* TASK OBJECTIVE *
Render each non-blank line of the listing below as a row in a Markdown table with the columns "No." and "Text", where "No." holds the row number. Leave the pictures out of the table.
..............................
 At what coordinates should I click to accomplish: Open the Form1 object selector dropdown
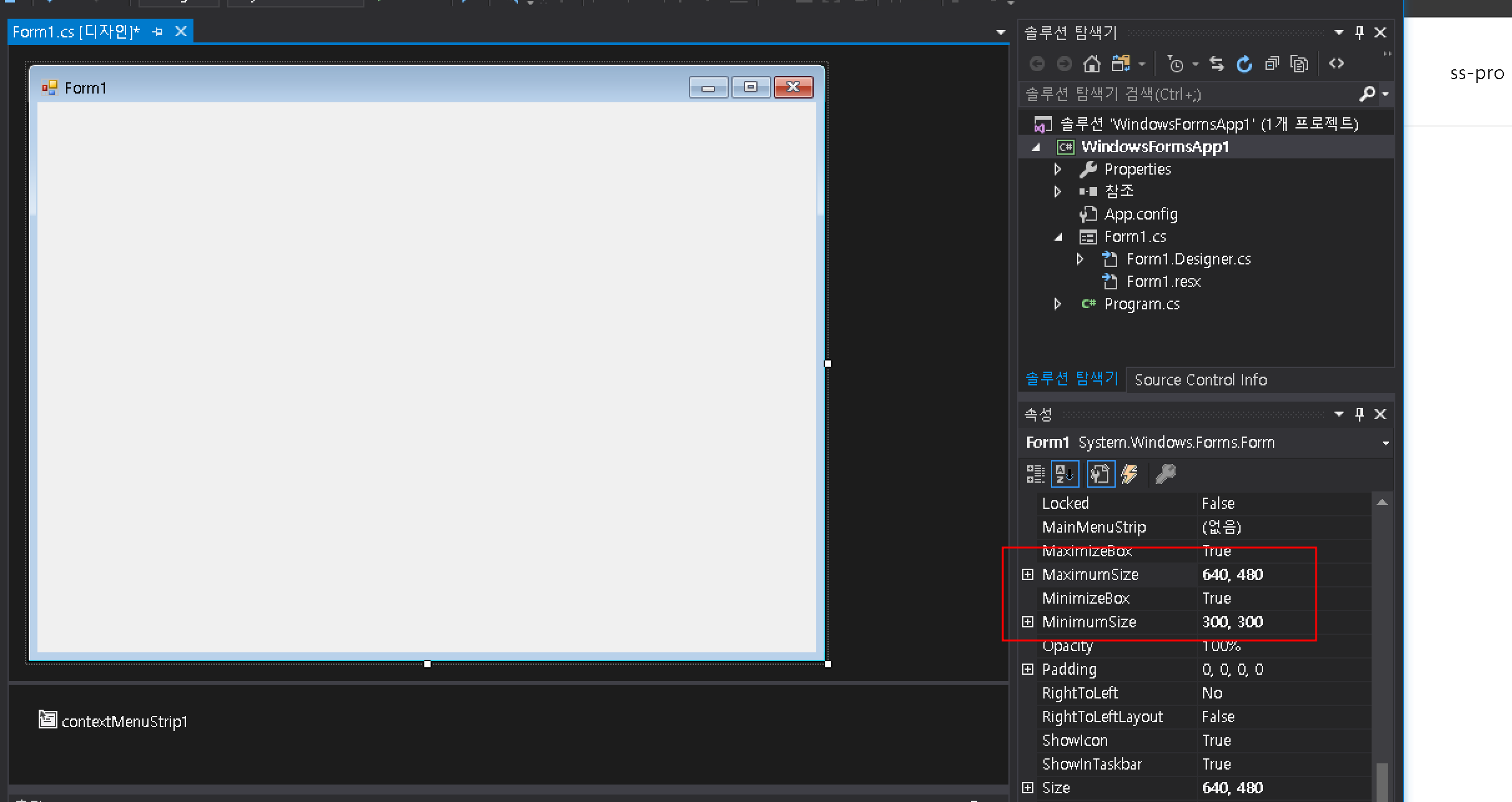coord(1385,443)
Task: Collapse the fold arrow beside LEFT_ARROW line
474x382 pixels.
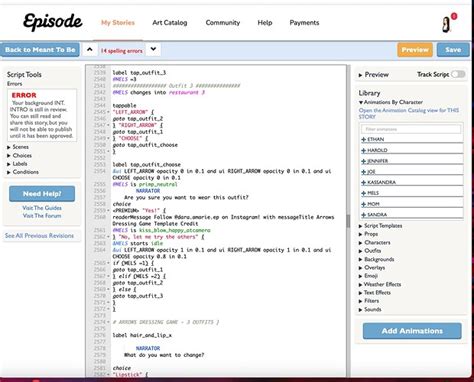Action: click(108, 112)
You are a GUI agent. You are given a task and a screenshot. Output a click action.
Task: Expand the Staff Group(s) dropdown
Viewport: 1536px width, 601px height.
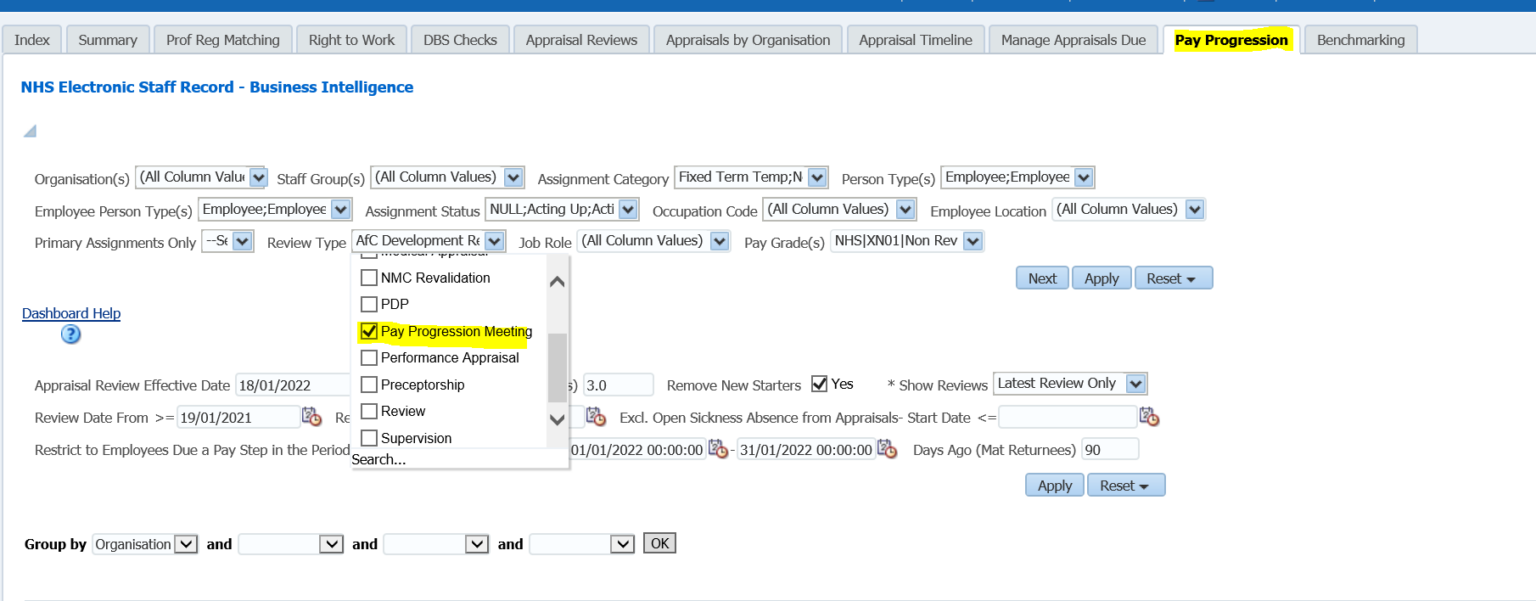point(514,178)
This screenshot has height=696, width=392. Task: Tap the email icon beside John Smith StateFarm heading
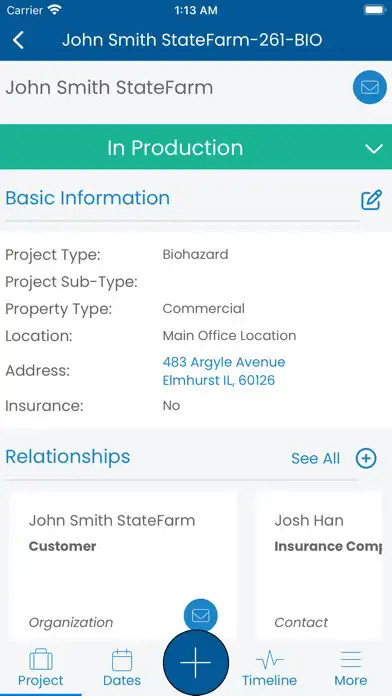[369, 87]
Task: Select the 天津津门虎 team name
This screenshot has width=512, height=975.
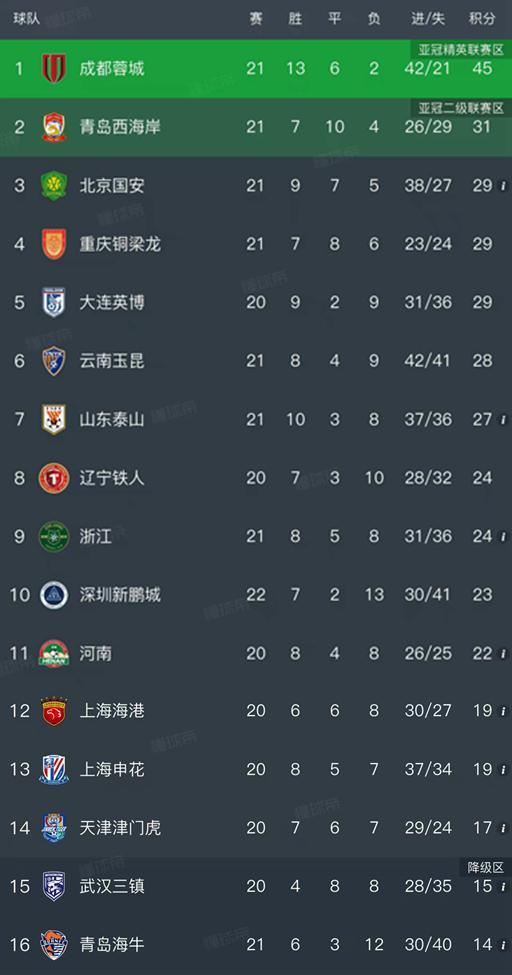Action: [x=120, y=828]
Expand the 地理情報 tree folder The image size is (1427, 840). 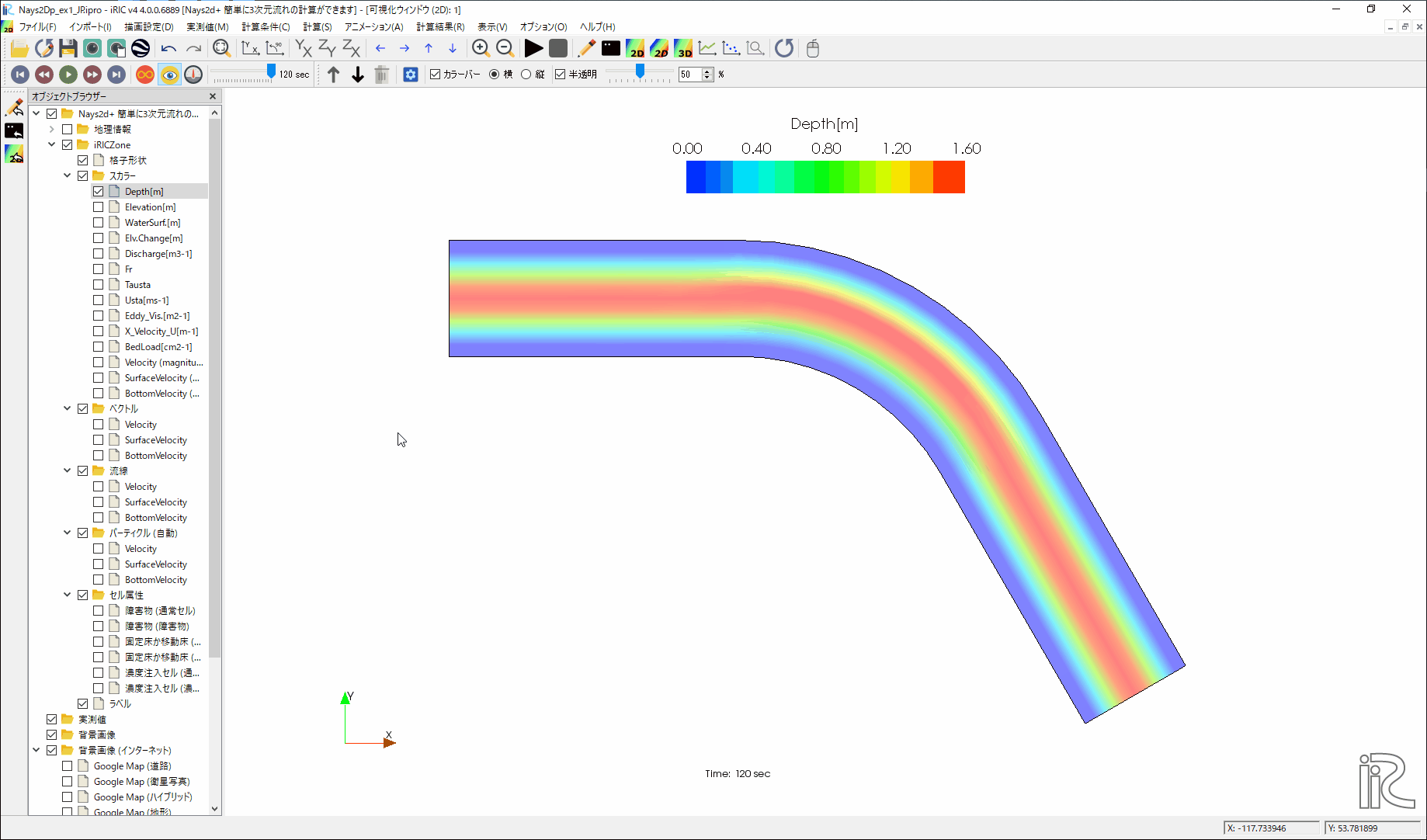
..............................
* RESPONSE *
| No. | Text |
|---|---|
| 1 |  At what coordinates should I click to accomplish: Open the Form1 object selector dropdown |
| 2 | coord(1385,443) |
| 3 | Task: Collapse the fold arrow beside LEFT_ARROW line |
| 4 | 474x382 pixels. |
| 5 | Action: click(108, 112) |
| 6 | You are a GUI agent. You are given a task and a screenshot. Output a click action. |
| 7 | Task: Expand the Staff Group(s) dropdown |
| 8 | Viewport: 1536px width, 601px height. |
| 9 | point(514,178) |
| 10 | This screenshot has height=696, width=392. Task: Tap the email icon beside John Smith StateFarm heading |
| 11 | [369, 87] |
| 12 | Task: Select the 天津津门虎 team name |
| 13 | This screenshot has width=512, height=975. |
| 14 | Action: [x=120, y=828] |
| 15 | Expand the 地理情報 tree folder The image size is (1427, 840).  |